** Opening EXCERPT TO READ block **

What is Collaborative Gym? (Use Collaborative Agents Now!)

Collaborative Gym (Co-Gym) is a framework for enabling and evaluating Human-Agent Collaboration. Unlike traditional chatbots, Co-Gym allows both human users and AI agents to not only exchange messages but also take actions in a shared workspace. Additionally, unlike autonomous agents that take a sequence of actions on its own, Co-Gym expects the agents to engage in the collaboration process where the human user can intervene in real-time.

Our vision is to leverage Co-Gym for improving collaborative agents and evaluating human-agent collaboration.

• Setup
• API
• Simulated and Real Conditions
• Evaluation
• Add a New Agent
• Add a New Task Environment
• Contributions
• Acknowledgement
• Citation

Setup

We view Co-Gym as a framework for building and evaluating collaborative agents that take initiative at the correct time and work together with humans in parallel. Below, we provide a quick start guide to run Co-Gym locally to reproduce our experiments.

1. Install the required packages:

   conda create -n cogym python=3.11
   conda activate cogym
   pip install -r requirements.txt

2. Set up API keys: Copy secrets.example.toml from the root directory and rename it to secrets.toml. Complete the required fields by following the instructions provided in the comment.

** Closing EXCERPT TO READ block **
** Opening INFORMATION GIVEN block **

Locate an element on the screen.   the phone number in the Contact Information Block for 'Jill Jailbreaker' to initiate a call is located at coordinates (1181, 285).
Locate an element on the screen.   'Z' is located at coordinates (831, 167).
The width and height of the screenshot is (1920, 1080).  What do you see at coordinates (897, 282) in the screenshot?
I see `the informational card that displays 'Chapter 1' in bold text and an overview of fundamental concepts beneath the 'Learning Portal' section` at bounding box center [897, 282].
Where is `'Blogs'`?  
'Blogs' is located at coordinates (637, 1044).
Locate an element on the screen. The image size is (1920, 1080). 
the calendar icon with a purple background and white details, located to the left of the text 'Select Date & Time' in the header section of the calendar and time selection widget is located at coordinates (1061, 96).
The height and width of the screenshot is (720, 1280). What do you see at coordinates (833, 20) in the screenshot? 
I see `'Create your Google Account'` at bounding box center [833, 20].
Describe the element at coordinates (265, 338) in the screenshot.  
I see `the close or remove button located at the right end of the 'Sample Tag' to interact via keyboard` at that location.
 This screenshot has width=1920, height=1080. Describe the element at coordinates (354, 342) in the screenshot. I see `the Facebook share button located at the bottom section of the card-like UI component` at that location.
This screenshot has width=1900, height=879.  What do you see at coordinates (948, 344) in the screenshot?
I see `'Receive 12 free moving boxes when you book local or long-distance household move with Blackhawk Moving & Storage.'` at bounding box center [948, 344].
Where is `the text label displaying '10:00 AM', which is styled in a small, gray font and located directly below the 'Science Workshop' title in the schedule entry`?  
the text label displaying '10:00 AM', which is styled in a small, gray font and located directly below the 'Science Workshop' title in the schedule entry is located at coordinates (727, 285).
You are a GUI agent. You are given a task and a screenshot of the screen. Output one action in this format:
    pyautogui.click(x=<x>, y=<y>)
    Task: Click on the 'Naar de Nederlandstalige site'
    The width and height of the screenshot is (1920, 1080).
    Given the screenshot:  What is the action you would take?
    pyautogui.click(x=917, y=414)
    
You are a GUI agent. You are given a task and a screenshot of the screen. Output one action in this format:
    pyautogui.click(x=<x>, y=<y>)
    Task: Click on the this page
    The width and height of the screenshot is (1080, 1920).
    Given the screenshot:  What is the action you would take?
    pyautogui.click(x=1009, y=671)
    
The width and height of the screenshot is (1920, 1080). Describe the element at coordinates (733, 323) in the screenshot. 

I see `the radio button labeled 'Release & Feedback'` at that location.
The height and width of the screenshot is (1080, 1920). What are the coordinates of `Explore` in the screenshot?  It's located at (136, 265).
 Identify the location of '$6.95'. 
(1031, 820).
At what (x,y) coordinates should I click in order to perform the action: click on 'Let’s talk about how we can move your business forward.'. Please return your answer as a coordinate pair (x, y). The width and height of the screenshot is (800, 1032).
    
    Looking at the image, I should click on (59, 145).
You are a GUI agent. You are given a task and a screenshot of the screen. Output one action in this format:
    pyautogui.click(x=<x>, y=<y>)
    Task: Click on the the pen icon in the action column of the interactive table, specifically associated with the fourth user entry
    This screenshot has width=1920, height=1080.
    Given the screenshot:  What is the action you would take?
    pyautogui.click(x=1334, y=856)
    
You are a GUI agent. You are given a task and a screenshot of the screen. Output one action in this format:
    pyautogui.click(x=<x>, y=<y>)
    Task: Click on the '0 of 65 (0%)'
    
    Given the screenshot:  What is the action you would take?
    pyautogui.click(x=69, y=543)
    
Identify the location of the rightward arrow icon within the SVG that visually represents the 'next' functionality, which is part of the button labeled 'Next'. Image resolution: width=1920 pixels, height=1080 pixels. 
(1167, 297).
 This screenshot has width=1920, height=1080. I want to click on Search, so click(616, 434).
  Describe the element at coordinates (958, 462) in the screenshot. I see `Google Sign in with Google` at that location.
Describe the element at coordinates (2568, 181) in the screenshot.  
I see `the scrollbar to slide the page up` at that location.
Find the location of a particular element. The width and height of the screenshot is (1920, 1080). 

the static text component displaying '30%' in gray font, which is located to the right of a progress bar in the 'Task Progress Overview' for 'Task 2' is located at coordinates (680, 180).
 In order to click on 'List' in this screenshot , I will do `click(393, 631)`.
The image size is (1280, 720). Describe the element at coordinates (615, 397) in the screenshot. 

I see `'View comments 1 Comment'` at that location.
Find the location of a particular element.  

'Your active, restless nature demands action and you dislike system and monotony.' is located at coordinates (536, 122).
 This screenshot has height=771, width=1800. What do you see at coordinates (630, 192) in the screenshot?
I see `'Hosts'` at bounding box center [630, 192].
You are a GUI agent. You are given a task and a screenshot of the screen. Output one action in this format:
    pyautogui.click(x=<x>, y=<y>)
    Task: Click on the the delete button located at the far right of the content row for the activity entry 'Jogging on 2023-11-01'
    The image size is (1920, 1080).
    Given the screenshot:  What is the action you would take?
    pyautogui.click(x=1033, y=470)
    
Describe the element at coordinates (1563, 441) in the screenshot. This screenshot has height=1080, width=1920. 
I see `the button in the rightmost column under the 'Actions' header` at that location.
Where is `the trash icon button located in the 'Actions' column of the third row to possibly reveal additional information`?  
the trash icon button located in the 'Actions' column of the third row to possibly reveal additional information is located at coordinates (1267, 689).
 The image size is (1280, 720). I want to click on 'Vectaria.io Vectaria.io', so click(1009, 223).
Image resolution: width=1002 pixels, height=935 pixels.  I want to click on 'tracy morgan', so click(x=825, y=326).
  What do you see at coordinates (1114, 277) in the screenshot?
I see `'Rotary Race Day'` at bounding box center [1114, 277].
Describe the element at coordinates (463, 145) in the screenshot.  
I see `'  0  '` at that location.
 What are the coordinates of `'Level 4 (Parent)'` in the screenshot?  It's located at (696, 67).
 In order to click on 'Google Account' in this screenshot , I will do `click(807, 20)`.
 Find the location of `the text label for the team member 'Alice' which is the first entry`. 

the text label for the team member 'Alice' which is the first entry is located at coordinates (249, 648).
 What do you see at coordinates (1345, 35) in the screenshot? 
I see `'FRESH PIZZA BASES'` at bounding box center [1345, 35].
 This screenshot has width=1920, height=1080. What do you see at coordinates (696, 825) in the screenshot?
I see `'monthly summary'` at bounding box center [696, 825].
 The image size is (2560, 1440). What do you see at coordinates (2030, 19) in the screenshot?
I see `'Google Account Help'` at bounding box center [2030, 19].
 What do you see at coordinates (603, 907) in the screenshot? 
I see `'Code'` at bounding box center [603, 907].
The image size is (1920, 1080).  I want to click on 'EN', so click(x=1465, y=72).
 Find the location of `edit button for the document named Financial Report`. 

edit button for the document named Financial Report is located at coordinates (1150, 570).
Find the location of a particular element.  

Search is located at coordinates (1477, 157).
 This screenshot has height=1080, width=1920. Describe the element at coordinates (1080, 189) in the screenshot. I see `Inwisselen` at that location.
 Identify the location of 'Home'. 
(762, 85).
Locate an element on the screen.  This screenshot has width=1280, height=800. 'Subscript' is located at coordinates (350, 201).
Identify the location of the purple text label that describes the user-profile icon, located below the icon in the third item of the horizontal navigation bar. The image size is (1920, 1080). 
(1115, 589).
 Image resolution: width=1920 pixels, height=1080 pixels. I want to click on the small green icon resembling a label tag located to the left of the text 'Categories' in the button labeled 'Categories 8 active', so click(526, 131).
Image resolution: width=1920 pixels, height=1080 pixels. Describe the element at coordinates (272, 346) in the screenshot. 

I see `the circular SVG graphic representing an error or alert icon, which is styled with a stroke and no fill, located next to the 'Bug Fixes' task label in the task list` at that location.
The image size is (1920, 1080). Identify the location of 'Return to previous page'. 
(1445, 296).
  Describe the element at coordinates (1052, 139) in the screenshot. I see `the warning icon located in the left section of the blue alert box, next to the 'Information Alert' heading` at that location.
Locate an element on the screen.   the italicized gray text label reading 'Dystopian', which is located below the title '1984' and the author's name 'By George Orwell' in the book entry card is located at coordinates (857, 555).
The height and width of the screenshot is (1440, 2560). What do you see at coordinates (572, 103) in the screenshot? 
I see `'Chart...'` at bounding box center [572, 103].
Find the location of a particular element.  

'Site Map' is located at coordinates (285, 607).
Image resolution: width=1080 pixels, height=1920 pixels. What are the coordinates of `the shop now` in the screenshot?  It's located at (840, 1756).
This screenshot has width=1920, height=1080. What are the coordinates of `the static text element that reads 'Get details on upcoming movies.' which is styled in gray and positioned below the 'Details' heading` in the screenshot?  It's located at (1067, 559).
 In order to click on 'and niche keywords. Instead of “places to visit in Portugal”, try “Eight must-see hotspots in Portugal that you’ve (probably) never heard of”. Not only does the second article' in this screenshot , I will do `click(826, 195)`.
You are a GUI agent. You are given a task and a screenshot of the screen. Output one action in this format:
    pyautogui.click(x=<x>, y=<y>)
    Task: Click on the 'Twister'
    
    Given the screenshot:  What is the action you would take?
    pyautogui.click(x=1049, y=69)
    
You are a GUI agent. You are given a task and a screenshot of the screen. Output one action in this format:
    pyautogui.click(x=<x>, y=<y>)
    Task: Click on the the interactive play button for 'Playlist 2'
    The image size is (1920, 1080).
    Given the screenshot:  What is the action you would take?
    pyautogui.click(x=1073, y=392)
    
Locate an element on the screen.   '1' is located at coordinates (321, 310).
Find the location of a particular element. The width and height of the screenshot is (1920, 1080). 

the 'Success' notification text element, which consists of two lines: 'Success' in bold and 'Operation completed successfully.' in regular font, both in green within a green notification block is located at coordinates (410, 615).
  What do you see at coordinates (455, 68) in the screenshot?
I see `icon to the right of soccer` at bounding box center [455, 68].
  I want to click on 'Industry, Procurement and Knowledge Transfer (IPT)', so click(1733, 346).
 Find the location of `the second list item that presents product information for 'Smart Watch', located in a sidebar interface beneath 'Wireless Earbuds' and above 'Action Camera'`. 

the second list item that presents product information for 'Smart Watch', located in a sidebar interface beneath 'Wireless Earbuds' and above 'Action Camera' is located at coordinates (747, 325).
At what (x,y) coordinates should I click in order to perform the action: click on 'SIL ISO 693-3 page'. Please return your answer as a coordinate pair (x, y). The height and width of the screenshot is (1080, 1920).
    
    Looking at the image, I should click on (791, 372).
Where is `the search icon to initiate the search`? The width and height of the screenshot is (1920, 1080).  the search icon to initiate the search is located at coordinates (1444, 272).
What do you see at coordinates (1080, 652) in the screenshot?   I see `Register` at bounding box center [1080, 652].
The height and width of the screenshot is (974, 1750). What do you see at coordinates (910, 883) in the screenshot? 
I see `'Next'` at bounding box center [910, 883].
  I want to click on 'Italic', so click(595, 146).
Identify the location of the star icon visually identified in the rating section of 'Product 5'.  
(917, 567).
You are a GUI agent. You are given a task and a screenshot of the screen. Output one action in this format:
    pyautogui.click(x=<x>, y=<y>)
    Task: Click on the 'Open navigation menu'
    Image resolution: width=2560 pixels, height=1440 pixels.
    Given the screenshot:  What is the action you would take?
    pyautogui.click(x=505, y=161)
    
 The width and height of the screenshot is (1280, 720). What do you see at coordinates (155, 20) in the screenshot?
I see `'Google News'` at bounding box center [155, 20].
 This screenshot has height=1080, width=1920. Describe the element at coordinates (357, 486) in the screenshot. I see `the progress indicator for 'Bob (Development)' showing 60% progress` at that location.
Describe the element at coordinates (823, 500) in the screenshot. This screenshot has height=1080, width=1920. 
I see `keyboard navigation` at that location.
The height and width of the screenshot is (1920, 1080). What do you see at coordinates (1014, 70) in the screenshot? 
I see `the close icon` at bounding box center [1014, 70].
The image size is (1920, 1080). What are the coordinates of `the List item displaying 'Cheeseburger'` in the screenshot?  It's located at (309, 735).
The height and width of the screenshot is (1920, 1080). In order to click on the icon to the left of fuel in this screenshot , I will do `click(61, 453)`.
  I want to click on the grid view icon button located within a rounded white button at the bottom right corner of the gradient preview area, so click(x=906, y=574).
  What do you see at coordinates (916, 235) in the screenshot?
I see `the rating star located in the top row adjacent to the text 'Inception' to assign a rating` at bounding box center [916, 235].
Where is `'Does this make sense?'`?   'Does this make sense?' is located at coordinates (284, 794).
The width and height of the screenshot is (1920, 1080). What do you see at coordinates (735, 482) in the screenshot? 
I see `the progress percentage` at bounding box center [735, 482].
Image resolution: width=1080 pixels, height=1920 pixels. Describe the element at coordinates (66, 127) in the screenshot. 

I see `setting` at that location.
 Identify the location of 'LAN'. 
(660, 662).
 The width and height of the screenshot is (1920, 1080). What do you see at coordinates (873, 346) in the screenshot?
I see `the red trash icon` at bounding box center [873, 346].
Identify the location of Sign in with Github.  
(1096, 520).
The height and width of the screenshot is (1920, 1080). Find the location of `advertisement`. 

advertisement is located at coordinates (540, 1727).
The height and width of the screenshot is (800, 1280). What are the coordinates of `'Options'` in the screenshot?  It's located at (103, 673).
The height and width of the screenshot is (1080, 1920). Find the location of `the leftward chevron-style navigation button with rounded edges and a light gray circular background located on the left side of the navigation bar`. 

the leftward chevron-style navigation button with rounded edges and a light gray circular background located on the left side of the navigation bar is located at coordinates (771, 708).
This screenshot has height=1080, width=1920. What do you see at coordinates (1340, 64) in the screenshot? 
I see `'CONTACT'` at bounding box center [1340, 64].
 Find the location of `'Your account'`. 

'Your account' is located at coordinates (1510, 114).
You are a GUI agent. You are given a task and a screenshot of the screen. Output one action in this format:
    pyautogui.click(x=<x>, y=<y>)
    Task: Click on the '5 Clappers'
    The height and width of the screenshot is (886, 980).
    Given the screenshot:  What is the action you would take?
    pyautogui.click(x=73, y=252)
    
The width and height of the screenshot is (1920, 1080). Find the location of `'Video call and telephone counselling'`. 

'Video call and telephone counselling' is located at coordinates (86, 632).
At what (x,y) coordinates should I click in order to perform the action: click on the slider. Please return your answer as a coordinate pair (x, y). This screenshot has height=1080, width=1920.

** Closing INFORMATION GIVEN block **

## REQUIRED ACTION A
Return the passage of the Collaborative Gym excerpt word for word, starting with "Collaborative Gym (Co-Gym)" and going on through "agents and evaluating human-agent collaboration.".
## REQUIRED ACTION B
List every command that the Collaborative Gym excerpt gives for installing the required packages.
The data items have no connection to the Collaborative Gym excerpt.

## TASK SOLUTION A
Collaborative Gym (Co-Gym) is a framework for enabling and evaluating Human-Agent Collaboration. Unlike traditional chatbots, Co-Gym allows both human users and AI agents to not only exchange messages but also take actions in a shared workspace. Additionally, unlike autonomous agents that take a sequence of actions on its own, Co-Gym expects the agents to engage in the collaboration process where the human user can intervene in real-time.

Our vision is to leverage Co-Gym for improving collaborative agents and evaluating human-agent collaboration.

## TASK SOLUTION B
conda create -n cogym python=3.11
conda activate cogym
pip install -r requirements.txt